As World of Reel‘s Jordan Ruimy pointed out this morning, several hot titles are missing from the just-announced Toronto Film Festival slateAlejandro Gonzalez Iñárritu’s Bardo, Todd Field’s TAR, Andrew Dominik’s Blonde, Luca Guadagnino’s Bones and All, Paul Schrader’s The Master Gardener and Noah Baumbach’s White Noise.

The media chorus is saying “TIFF is back!” and that’s fine if they want to adopt that attitude, but these six films represent major auteur-level måterial. It’s possible they’ll be announced as TIFF titles down the road, but to me it’s a sign that TIFF has come down two or three notches, esteem-wise.

Non-Attributable Insider: “I think Hollywood has realized it can skip TIFF by doing Venice and Telluride. European/world audience with one, Oscar voters with the other. TIFF is still great for a commercial release like Spielberg’s The Fabelmans. But these are increasingly moving online, right?”

I’m also feeling twinges of concern about Maria Schrader‘s She Said. The trailer, released a couple of weeks ago, convinced me that She Said is a #MeToo-stamped Spotlight, and yet the ’22 Venice Film Festival has blown it off and it’s not in the TIFF rundown either. Something feels “off.”

Do you believe that Olivia Wilde‘s Don’t Worry, Darling, which stars Harry Styles, isn’t playing TIFF because another, modestly scaled Styles film, My Policeman, is also playing TIFF and certain parties don’t want the media’s attention split in two directions? Seems like a weird call.

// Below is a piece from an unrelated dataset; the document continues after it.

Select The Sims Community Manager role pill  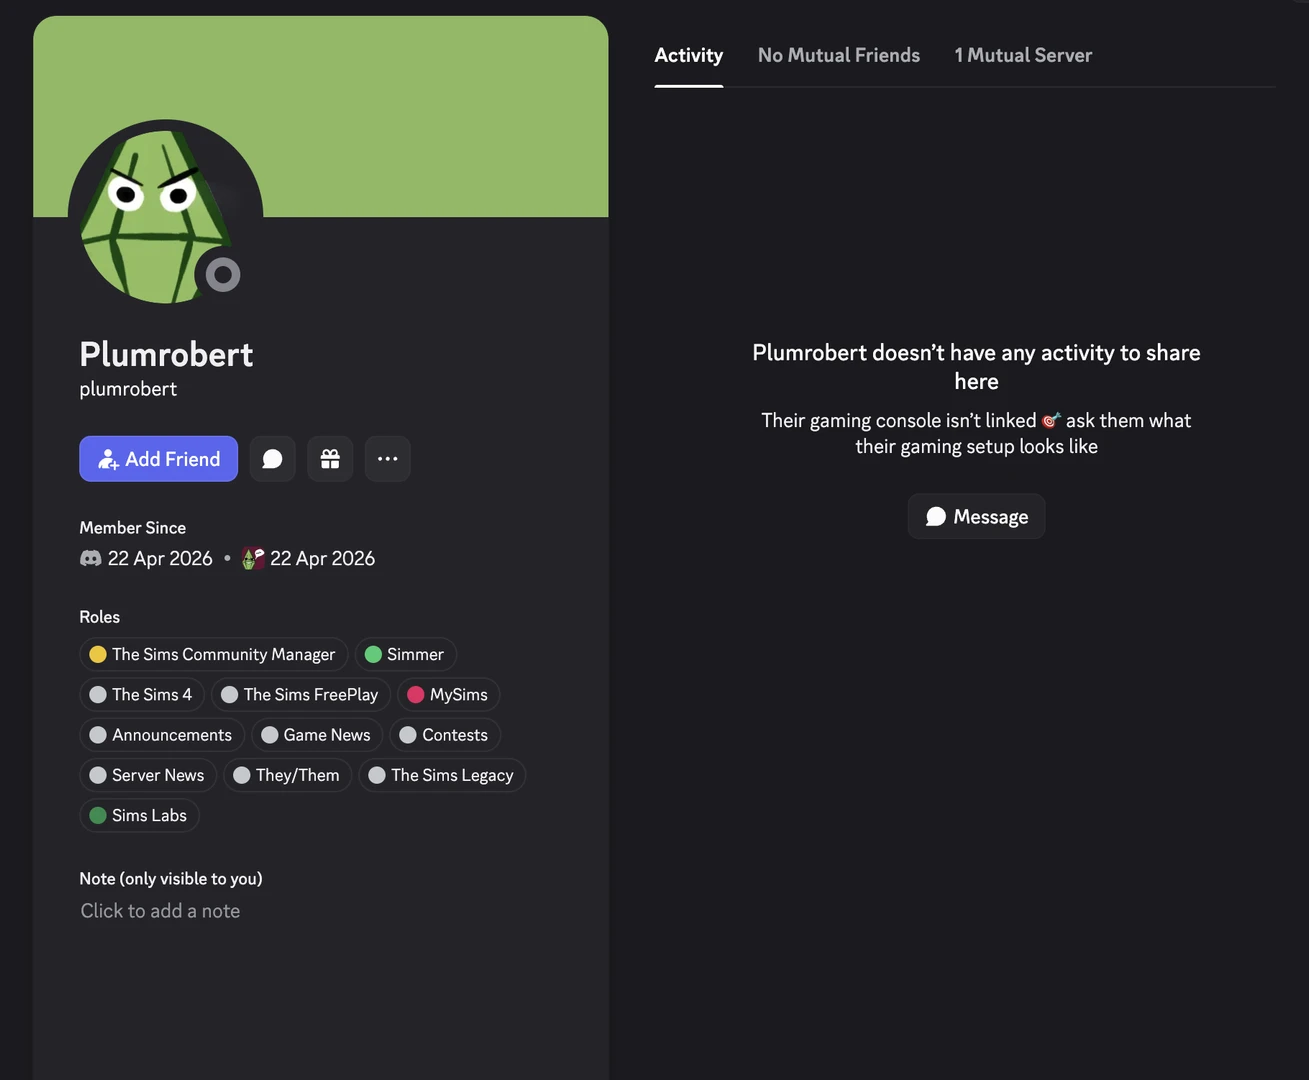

The following 2022 Toronto Film Festival titles seem more intriguing than most, according to HE standards:

Steven Spielberg‘s The Fabelmans, Peter Farrelly‘s The Greatest Beer Run Ever, Rian Johnson‘s Glass Onion: A Knives Out Mystery, Nicholas Stoller‘s Bros, Florian Zeller‘s The Son, Sam MendesEmpire of Light, Ruben Östlund‘s Triangle of Sadness (saw it in Cannes), Darren Aronofsky‘s The Whale, Jafar Panahi‘s No Bears, Mia Hansen-Love‘s One Fine Morning and that’s about it — ten films.

I’m also cautiously intrigued by the prospect of seeing Gabe Polsky‘s Butcher’s Crossing, Alice Winocour‘s Paris Memories, Catherine Hardwicke‘s Prisoner’s Daughter, Joanna Hogg‘s The Eternal Daughter, Sarah Polley‘s Women Talking and Sebastián Lelio‘s The Wonder.